**EXTRACTED RECORDS**
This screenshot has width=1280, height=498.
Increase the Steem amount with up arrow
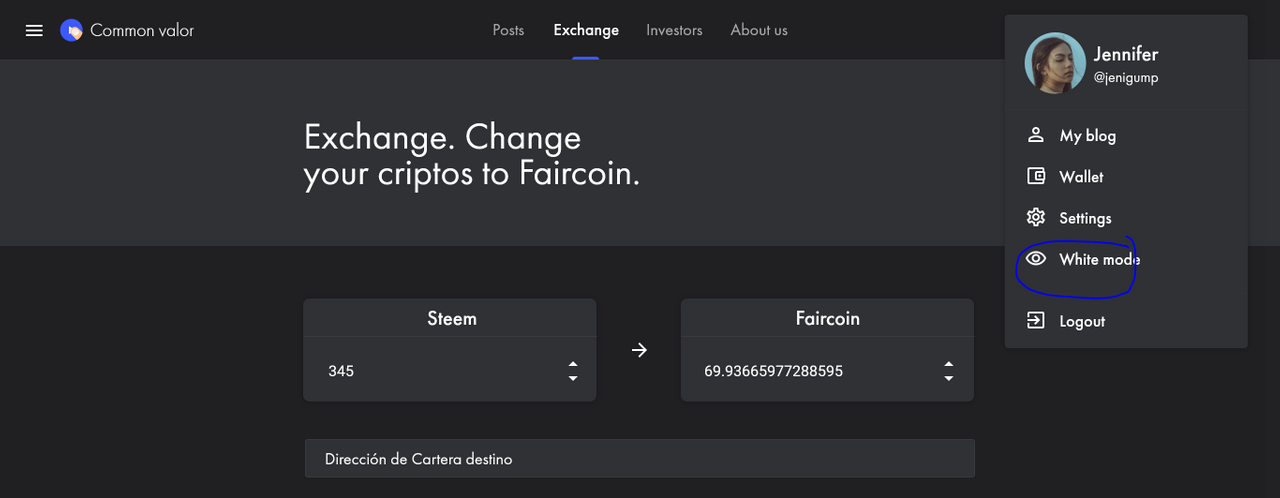coord(572,364)
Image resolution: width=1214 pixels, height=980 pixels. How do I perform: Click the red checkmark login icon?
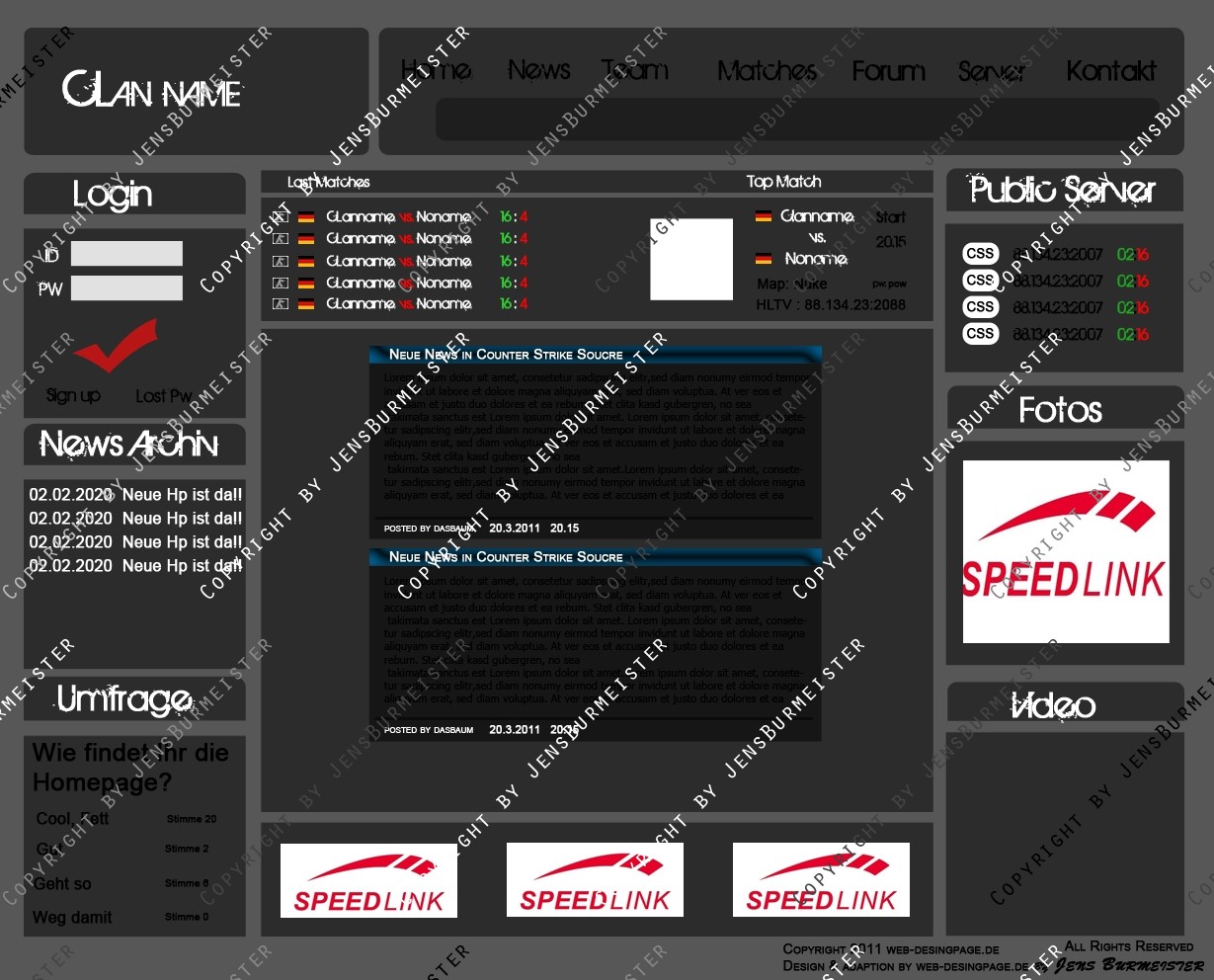pos(116,346)
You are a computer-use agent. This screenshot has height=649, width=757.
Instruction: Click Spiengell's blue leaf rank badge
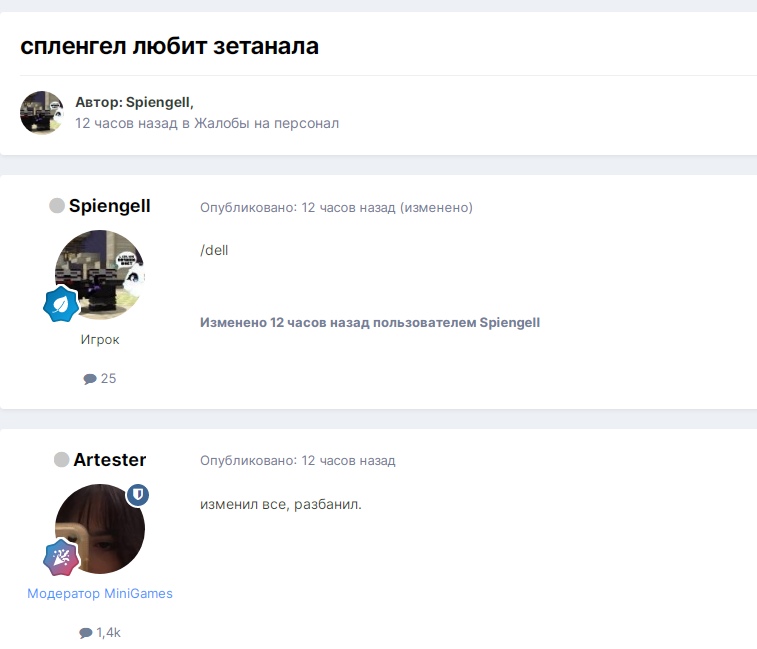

**WHAT YOU SHOULD DO**
Transcribe the listing exactly. Its images are to be omitted.

**RESULT OF THE TASK**
This screenshot has width=1280, height=498.
Increase the Steem amount with up arrow
coord(572,364)
Image resolution: width=1214 pixels, height=980 pixels. How do I perform: Click the red checkmark login icon?
pos(116,346)
You are a computer-use agent. This screenshot has height=649, width=757.
Instruction: Click Spiengell's blue leaf rank badge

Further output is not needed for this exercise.